Pan-American Life Shares FATCA Best Practices With Local Insurance Association Members
WILLEMSTAD – Pan-American Life Insurance Company of Curaçao and Sint Maarten, a member of Pan-American Life Insurance Group (PALIG), facilitated a discussion yesterday with other members of the local insurance association about the practical implications of the U.S. Foreign Account Tax Compliance Act (FATCA) which was introduced in July 2014.
“Although FATCA is a federal law of the United States, it impacts financial service providers, such as insurance companies, on an international scale,” explained Valery Sinot, Pan-American Life’s General Manager for the Dutch Caribbean. “Pan-American Life operates in 21 markets outside of the United States so there was a need for us to develop a comprehensive strategy for incorporating FATCA’s requirements into our daily business activities.”
In the case of the insurance industry, FATCA requires that insurance companies report, to the Internal Revenue Service (IRS), general information about certain cash value polices or annuities held by U.S. taxpayers. Most policy owners in the Dutch Caribbean who are foreign nationals will not be overly impacted by this legistation although they will be required to provide documentation supporting their status as a non U.S. citizen or resident.

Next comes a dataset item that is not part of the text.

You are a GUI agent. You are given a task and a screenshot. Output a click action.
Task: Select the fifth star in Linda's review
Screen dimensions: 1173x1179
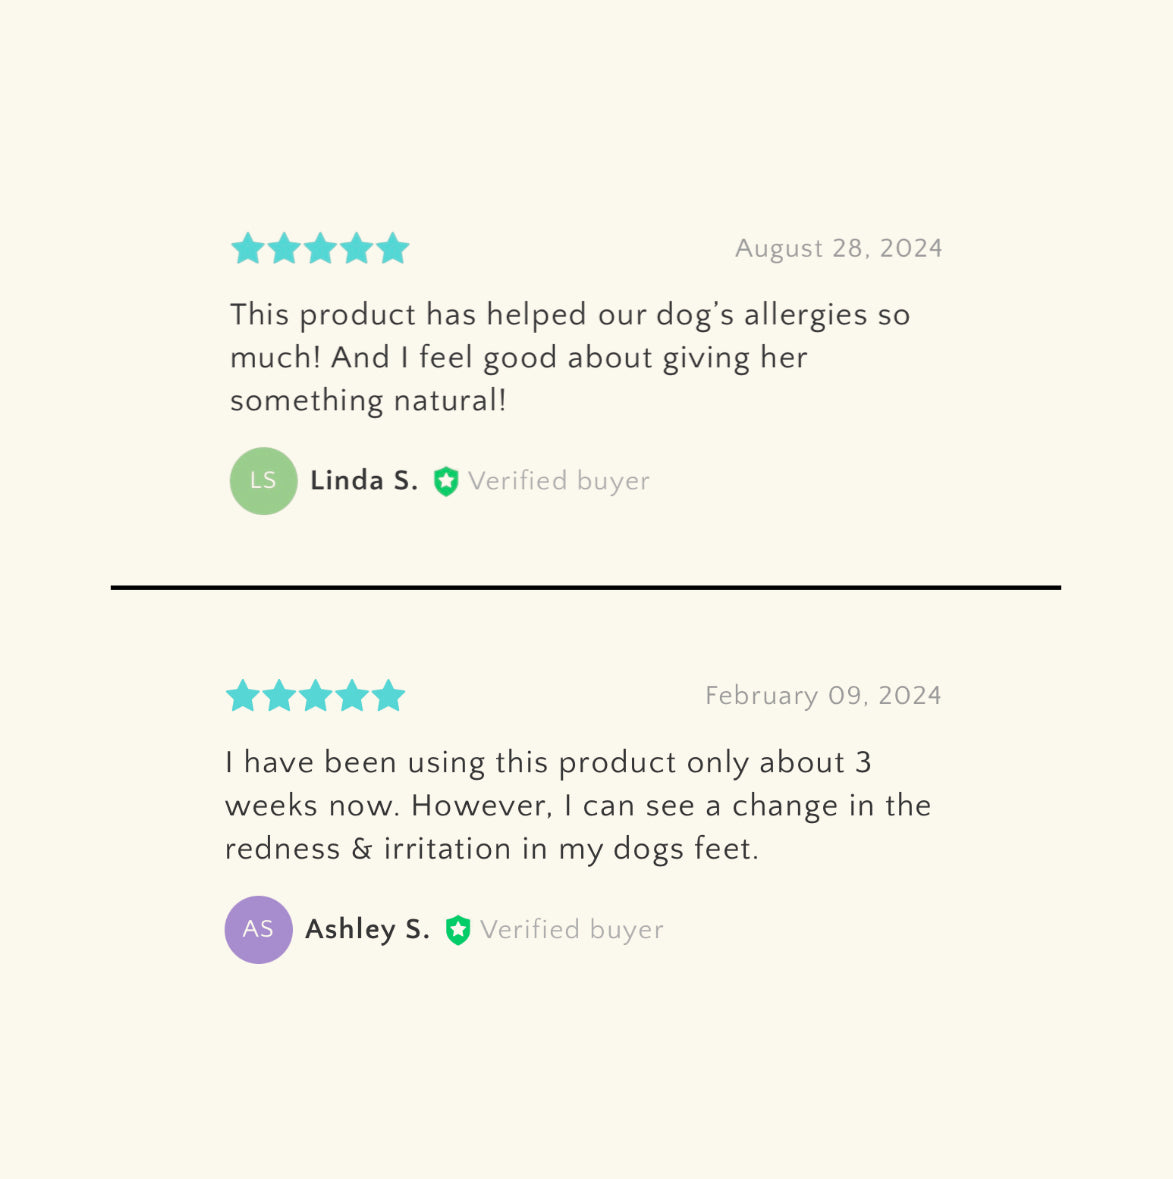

As a result, local insurers will be assessing the need for changes to their operations and underwriting processes in order to faciliate compliance with FATCA. “We wanted to share the experience that we had adapting our business to be compliant with this legislation,” explained Martine van Oorsouw-Hofhuis, Pan-American Life’s Curaçao based Regional Counsel and Compliance Officer. “It is part of our wider commitment to compliance, and to being an active and responsible corporate citizen in all the markets where we do business.”